PROBLEM DESCRIPTION => All of the entries need to be written out again, exactly as they are.

[Collection entries]
++++

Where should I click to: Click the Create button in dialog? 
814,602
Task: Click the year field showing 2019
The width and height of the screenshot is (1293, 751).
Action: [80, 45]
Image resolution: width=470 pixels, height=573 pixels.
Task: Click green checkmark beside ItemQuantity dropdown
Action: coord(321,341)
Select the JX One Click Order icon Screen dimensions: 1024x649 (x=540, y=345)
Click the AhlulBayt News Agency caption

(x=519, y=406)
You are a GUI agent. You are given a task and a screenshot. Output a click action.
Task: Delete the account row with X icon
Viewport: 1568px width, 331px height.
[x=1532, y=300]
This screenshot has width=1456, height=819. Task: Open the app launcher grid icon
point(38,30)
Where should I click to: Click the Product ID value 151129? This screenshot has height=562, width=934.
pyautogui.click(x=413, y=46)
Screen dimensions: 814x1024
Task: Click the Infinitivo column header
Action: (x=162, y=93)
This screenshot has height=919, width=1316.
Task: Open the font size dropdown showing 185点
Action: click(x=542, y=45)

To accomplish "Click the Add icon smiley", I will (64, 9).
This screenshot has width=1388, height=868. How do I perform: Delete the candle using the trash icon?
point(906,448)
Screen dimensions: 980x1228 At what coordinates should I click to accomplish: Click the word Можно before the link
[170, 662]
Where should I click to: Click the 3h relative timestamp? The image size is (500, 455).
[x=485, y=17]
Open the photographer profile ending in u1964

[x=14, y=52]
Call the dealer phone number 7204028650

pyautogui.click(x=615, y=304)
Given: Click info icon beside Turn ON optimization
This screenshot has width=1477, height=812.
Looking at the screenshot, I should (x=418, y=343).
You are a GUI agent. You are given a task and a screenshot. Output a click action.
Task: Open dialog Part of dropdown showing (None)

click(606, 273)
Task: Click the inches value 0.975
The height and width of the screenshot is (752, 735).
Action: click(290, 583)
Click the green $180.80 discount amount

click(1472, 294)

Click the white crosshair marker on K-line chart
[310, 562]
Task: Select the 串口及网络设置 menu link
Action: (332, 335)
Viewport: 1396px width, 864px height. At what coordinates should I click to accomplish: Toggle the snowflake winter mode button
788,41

++++

EXERCISE SOLUTION =>
Where should I click to: Click the Create button in dialog? 
814,602
Task: Click the year field showing 2019
The width and height of the screenshot is (1293, 751).
Action: [80, 45]
Image resolution: width=470 pixels, height=573 pixels.
Task: Click green checkmark beside ItemQuantity dropdown
Action: coord(321,341)
Select the JX One Click Order icon Screen dimensions: 1024x649 (x=540, y=345)
Click the AhlulBayt News Agency caption

(x=519, y=406)
You are a GUI agent. You are given a task and a screenshot. Output a click action.
Task: Delete the account row with X icon
Viewport: 1568px width, 331px height.
[x=1532, y=300]
This screenshot has width=1456, height=819. Task: Open the app launcher grid icon
point(38,30)
Where should I click to: Click the Product ID value 151129? This screenshot has height=562, width=934.
pyautogui.click(x=413, y=46)
Screen dimensions: 814x1024
Task: Click the Infinitivo column header
Action: (x=162, y=93)
This screenshot has height=919, width=1316.
Task: Open the font size dropdown showing 185点
Action: click(x=542, y=45)

To accomplish "Click the Add icon smiley", I will (64, 9).
This screenshot has width=1388, height=868. How do I perform: Delete the candle using the trash icon?
point(906,448)
Screen dimensions: 980x1228 At what coordinates should I click to accomplish: Click the word Можно before the link
[170, 662]
Where should I click to: Click the 3h relative timestamp? The image size is (500, 455).
[x=485, y=17]
Open the photographer profile ending in u1964

[x=14, y=52]
Call the dealer phone number 7204028650

pyautogui.click(x=615, y=304)
Given: Click info icon beside Turn ON optimization
This screenshot has width=1477, height=812.
Looking at the screenshot, I should (x=418, y=343).
You are a GUI agent. You are given a task and a screenshot. Output a click action.
Task: Open dialog Part of dropdown showing (None)

click(606, 273)
Task: Click the inches value 0.975
The height and width of the screenshot is (752, 735).
Action: click(290, 583)
Click the green $180.80 discount amount

click(1472, 294)

Click the white crosshair marker on K-line chart
[310, 562]
Task: Select the 串口及网络设置 menu link
Action: (332, 335)
Viewport: 1396px width, 864px height. At what coordinates should I click to accomplish: Toggle the snowflake winter mode button
788,41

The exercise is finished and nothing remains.